I have a static global variable initialized with a function call. This causes the initialization order to be not respected, eve inside a translation unit. This is a reproducer (the order of the code makes little sense here but it resembles the original arrangement in my use case, and is important to trigger the issue, so please disregard it):
#include <array>
#include <iostream>
#include <limits>
template <typename T> constexpr T defaultValue = std::numeric_limits<T>::max();
namespace _Private {
template <typename T> std::array<T, 3> getDefaultArrayValue() {
std::cout << "Initialize array" << std::endl;
std::array<T, 3> result;
result[0] = defaultValue<T>;
result[1] = defaultValue<T>;
result[2] = defaultValue<T>;
return result;
}
} // namespace _Private
// This generates the wrong behavior
template <typename T> const std::array<T, 3> defaultValue<std::array<T, 3>> = _Private::getDefaultArrayValue<T>();
// This behaves right
//template <typename T> const std::array<T, 3> defaultValue<std::array<T, 3>> = {defaultValue<T>, defaultValue<T>, defaultValue<T>};
struct TestClass {
std::array<float, 3> arr;
TestClass();
};
TestClass tc;
int main() {
std::cout << tc.arr[0] << std::endl;
return 0;
}
TestClass::TestClass() : arr{defaultValue<std::array<float, 3>>} {std::cout << "Build TestClass" << std::endl;}
Here I have a TestClass
class whose constructor initializes the arr
member variable to its default value, as defined by the defaultValue<std::array<float,3>>
specialization; the latter is a global variable whose value is set equal to the return value of getDefaultArrayValue()

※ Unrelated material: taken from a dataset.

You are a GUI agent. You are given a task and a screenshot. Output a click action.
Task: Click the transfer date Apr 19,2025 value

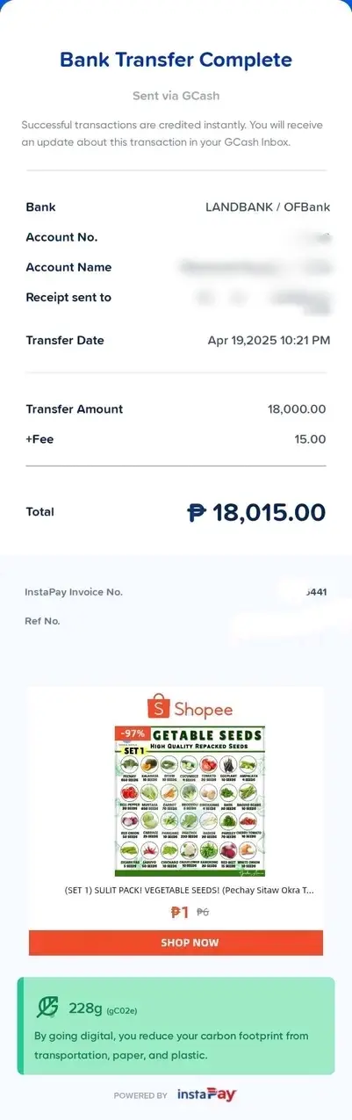(269, 340)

. A global instance of TestClass
is created, and I would expect that its arr
member is correctly initialized to the specified default, that is 3.40282e+38 (i.e. the maximum float value). However, running the program the value 0. is printed, because the initialization of defaultValue<std::array<float, 3>>
is actually done after the creation of tc
:
$ ./a.out
Build TestClass
Initialize array
0
so when tc
is built defaultValue<std::array<float, 3>>
still does not have its correct value. The problem is fixed if defaultValue<std::array<float, 3>>
is initialized by directly assigning a value to it (see the commented line in the reproducer code) rather than calling a function, restoring the "from first to last" static variable initialization order rule that applies to a single translation unit.
To summarize, it seems that calling a function to initialize a global variable breaks the initialization order. Is this behavior mandated by the standard or is it an implementation detail (I'm using GCC 11.2.0)?